Il y a lieu d’ordonner le versement provisoire des condamnations prononcées.
Il y a lieu de rappeler que les intérêts légaux sur ces sommes courent à compter du jugement en application de l’article 1231-7 du code civil, s’agissant de créances indemnitaires.
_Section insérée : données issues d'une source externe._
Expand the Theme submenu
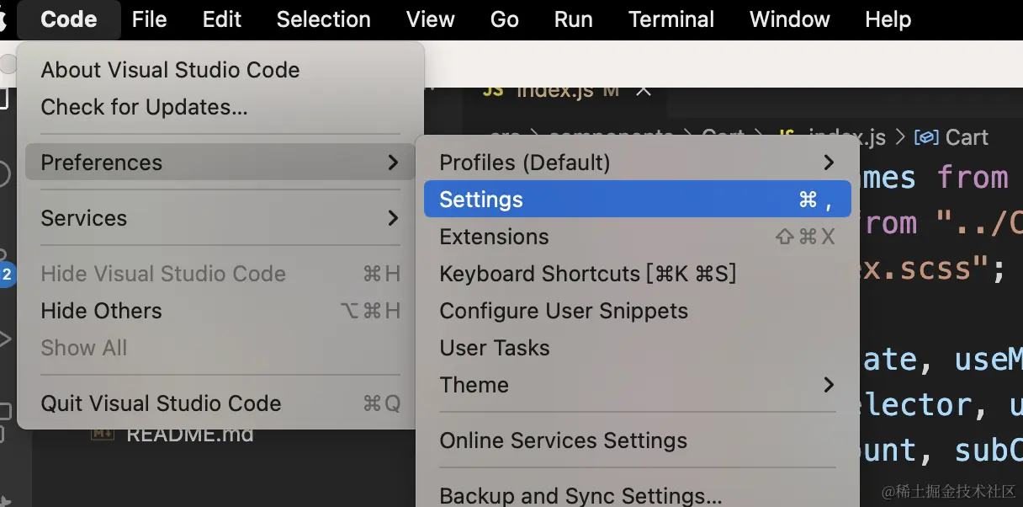tap(474, 385)
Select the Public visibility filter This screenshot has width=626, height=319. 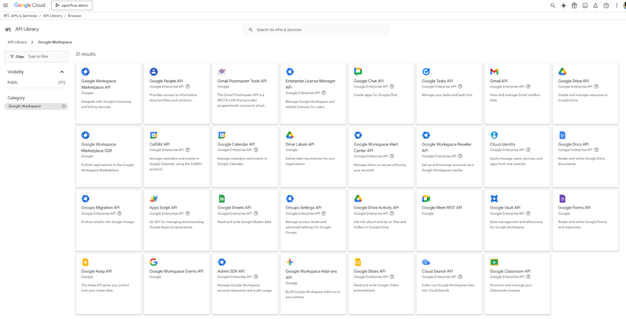(13, 82)
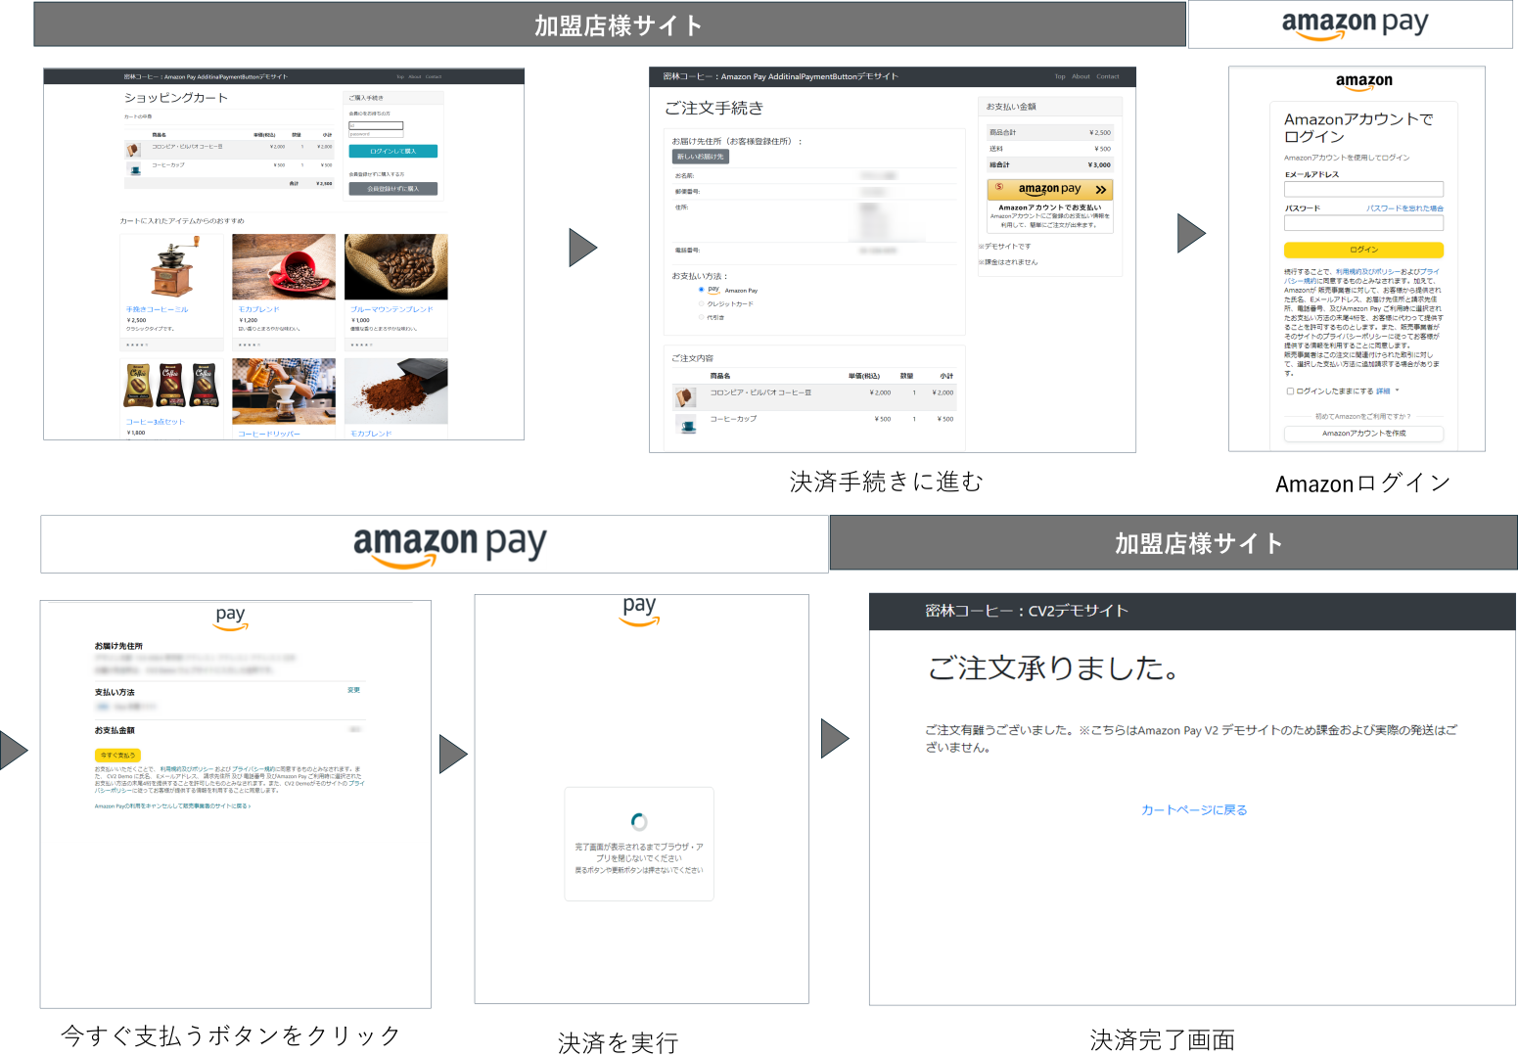Open the モカブレンド product thumbnail

[284, 266]
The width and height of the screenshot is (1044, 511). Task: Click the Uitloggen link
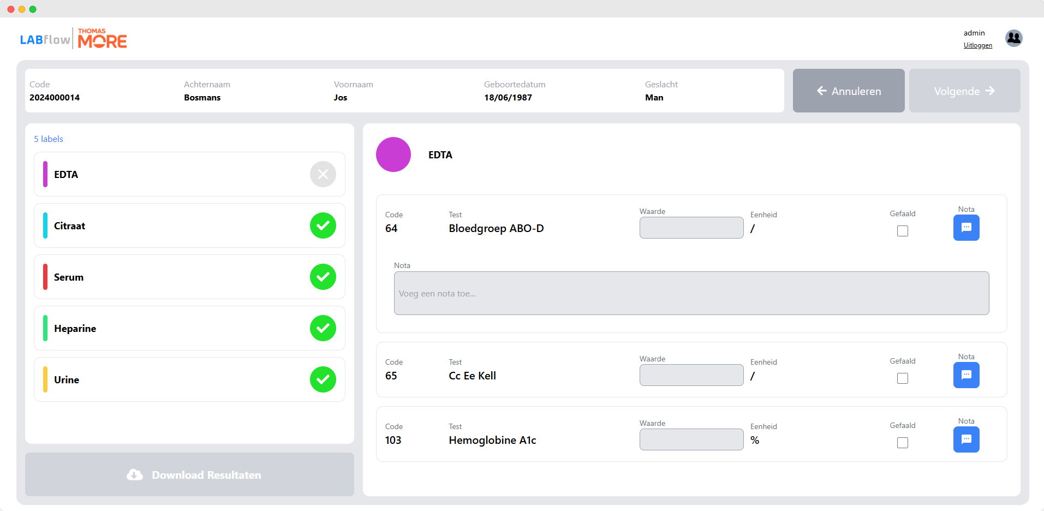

En application de l’article 800-1 du code de procédure pénale, les frais de justice correctionnelle sont à la charge de l’Etat et sans recours envers le condamné, à l’exception des frais d’expertise qui doivent être mis à la charge de l’auteur de l’infraction, partie qui succombe, en application des articles 695 et 696 du code de procédure civile et 10 du code de procédure pénale.
PAR CES MOTIFS
Le tribunal, statuant publiquement, en matière correctionnelle sur intérêts civils, en premier ressort et par jugement contradictoire à l’égard de [B] [C] et contradictoire à l’égard de [N] [M] :
Rejette la demande d’expertise ;
Déclare [B] [C] entièrement responsable du préjudice subi par [N] [M] en lien avec les faits du 13 septembre 2021 pour lesquels il a été déclaré coupable;
Dit que le présent jugement sera commun à la Caisse Primaire d’Assurance Maladie du Rhône;
Condamne [B] [C] à payer à [N] [M] la somme de 1.473,10 euros au titre de l’indemnisation de son préjudice, outre intérêts au taux légal à compter du jugement, provisions allouées déduites ;
Ordonne, en application de l’article 464 du code de procédure pénale, le versement provisoire des condamnations qui précèdent ;
Condamne [B] [C] à payer à [N] [M] la somme de 800 euros au titre de l’article 475-1 du code de procédure pénale ;
Rejette le surplus des demandes ;
Avise la partie civile de ce qu’elle dispose d’un délai d’un an une fois le présent jugement devenu définitif pour saisir la commission d’indemnisation des victimes d’infractions dans les formes et sous réserve des conditions prévues aux articles 706-3 à 706-14 du code de procédure pénale ;
Avise la partie civile de la possibilité de saisir le juge délégué aux victimes et le bureau d’aide aux victimes le cas échéant ;
Informe le condamné de la possibilité pour la partie civile, qui serait non éligible à la Commission d’Indemnisation des Victimes d’Infractions, de saisir le Service d’Aide au Recouvrement des dommages et intérêts pour les Victimes d’Infractions (S.A.R.V.I.) s’il ne procède pas au paiement des dommages et intérêts auxquels il a été condamné dans le délai de deux mois courant à compter du jour où la décision est devenue définitive, ce qui mettra à sa charge des frais et une majoration des sommes dues ;
Dit que les frais de justice sont à la charge de l’état et sans recours envers le condamné ;
En foi de quoi, le présent jugement a été signé par Joëlle TARRISSE, juge, et par Marianne KERBRAT, greffier présent lors du prononcé.